● **Assigned task**
Keep only the lines of the material below that contain the word "computer". Copy those lines.

● **Supplied material**
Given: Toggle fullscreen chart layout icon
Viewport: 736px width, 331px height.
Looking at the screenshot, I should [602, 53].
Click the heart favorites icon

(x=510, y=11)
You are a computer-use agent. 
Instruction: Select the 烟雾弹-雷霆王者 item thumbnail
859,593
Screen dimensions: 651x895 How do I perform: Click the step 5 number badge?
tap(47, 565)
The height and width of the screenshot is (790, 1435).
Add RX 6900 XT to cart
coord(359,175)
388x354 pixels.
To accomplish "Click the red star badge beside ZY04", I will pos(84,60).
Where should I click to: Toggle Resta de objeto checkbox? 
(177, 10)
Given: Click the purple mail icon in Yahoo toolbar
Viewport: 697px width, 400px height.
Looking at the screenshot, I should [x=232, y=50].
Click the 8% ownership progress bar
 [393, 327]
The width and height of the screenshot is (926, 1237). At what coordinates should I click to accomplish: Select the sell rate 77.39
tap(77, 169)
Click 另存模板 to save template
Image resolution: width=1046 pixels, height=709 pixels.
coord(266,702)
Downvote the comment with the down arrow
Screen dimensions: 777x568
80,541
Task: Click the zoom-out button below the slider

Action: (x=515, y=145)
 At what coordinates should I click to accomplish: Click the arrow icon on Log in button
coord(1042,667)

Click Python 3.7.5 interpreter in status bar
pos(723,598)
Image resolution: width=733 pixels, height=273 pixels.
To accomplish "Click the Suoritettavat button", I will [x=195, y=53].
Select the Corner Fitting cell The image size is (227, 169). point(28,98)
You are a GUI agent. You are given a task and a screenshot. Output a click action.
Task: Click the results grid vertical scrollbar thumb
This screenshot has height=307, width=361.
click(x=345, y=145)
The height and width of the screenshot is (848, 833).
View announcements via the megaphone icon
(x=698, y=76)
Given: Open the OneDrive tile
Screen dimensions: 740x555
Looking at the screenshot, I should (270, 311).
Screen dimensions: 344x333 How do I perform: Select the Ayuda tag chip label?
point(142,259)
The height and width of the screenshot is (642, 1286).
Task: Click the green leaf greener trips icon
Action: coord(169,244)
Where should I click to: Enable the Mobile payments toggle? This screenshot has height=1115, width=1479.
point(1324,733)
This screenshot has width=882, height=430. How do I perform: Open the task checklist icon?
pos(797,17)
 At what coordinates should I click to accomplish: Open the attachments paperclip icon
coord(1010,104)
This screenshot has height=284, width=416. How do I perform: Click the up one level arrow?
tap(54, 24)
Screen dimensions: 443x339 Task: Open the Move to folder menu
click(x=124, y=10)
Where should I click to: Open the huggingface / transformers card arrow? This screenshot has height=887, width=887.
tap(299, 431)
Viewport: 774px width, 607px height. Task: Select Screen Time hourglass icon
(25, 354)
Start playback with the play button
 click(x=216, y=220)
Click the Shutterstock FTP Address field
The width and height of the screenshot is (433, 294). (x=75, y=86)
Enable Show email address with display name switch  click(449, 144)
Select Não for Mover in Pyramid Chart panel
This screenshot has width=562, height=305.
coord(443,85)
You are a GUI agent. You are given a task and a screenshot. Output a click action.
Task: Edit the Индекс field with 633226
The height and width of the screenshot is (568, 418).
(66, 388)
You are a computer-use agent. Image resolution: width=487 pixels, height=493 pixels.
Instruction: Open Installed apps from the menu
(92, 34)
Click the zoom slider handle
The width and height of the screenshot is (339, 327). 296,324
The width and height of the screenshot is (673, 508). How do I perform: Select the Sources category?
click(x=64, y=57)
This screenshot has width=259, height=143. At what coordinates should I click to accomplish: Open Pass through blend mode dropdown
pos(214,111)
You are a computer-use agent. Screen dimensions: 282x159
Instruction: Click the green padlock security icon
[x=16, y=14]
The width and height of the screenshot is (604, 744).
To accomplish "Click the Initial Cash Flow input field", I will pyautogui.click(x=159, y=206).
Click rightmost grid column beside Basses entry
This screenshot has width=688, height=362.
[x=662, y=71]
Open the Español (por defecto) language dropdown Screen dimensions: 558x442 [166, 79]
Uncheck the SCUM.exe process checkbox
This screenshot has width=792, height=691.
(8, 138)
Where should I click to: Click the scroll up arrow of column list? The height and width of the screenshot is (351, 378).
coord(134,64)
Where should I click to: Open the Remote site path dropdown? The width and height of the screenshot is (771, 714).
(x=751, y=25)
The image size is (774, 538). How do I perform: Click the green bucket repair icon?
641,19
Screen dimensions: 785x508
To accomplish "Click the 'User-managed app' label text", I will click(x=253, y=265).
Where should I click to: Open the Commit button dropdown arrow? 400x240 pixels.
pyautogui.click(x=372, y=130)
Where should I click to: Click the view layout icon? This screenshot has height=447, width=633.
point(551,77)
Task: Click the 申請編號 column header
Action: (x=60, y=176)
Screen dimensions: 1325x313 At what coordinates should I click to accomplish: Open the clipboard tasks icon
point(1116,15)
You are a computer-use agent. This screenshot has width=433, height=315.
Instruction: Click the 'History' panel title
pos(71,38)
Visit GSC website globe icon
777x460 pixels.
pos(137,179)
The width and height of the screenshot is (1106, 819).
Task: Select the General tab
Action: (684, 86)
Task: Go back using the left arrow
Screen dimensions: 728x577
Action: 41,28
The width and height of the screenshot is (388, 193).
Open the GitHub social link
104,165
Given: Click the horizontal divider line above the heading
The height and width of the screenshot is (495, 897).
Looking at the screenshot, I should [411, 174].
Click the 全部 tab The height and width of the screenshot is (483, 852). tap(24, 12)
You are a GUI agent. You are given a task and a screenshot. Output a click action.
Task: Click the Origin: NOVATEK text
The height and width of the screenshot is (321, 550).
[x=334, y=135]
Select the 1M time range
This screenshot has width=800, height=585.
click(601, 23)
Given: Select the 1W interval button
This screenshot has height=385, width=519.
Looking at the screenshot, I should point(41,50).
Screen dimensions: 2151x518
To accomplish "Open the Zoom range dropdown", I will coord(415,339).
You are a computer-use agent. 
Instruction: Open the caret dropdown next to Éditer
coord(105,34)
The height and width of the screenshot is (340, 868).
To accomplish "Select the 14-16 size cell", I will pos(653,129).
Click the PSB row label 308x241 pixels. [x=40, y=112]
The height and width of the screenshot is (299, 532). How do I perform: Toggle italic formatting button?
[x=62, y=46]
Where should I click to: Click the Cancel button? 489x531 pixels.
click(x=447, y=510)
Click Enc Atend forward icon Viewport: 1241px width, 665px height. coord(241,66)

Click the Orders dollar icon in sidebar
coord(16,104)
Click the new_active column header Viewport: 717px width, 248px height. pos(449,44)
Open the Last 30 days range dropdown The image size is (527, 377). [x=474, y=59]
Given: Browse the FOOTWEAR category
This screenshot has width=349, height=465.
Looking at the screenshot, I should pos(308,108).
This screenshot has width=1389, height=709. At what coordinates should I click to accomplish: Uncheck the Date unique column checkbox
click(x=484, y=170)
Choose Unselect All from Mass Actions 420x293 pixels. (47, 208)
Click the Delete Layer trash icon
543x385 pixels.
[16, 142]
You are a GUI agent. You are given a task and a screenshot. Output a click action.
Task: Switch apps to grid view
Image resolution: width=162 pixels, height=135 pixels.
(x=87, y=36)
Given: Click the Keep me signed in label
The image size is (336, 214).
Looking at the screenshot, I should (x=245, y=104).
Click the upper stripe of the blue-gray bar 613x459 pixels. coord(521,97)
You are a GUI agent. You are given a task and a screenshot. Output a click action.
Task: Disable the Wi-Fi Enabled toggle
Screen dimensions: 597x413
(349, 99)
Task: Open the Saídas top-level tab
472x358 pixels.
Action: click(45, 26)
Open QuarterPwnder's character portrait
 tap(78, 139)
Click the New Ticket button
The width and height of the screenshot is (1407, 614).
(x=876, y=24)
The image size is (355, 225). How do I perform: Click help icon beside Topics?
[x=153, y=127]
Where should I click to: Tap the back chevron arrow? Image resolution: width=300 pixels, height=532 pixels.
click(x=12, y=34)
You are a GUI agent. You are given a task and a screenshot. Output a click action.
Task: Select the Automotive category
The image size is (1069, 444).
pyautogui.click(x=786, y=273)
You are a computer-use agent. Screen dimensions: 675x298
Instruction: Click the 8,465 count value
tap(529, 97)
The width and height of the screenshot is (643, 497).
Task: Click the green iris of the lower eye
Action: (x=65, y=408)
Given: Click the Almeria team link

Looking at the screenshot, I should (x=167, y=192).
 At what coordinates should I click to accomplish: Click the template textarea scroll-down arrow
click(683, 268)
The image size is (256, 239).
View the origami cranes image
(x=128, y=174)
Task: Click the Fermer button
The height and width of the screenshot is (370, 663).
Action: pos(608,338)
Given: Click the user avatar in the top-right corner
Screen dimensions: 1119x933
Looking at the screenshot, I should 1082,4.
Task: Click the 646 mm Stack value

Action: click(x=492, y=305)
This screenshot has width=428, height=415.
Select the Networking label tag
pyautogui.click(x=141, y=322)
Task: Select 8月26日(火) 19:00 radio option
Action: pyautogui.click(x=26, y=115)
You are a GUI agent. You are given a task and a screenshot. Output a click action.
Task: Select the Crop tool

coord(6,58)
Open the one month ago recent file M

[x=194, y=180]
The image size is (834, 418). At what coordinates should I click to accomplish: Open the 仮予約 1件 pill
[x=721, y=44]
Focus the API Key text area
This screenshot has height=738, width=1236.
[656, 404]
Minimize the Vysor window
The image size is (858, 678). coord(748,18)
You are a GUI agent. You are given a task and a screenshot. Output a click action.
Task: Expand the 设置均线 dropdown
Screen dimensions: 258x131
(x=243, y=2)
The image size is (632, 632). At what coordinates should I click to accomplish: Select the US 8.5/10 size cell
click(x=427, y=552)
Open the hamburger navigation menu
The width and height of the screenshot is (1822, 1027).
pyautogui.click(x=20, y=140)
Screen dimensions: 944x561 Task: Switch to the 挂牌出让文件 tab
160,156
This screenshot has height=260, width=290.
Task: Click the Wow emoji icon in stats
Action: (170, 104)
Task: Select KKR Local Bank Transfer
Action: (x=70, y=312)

● **Solution to this exercise**
You are a computer-use agent. 
You are a computer-use agent. Image resolution: width=487 pixels, height=493 pixels.
You are a computer-use agent. Screen dimensions: 282x159
You are a computer-use agent. This screenshot has width=433, height=315.
You are a computer-use agent. 
You are a computer-use agent. Screen dimensions: 675x298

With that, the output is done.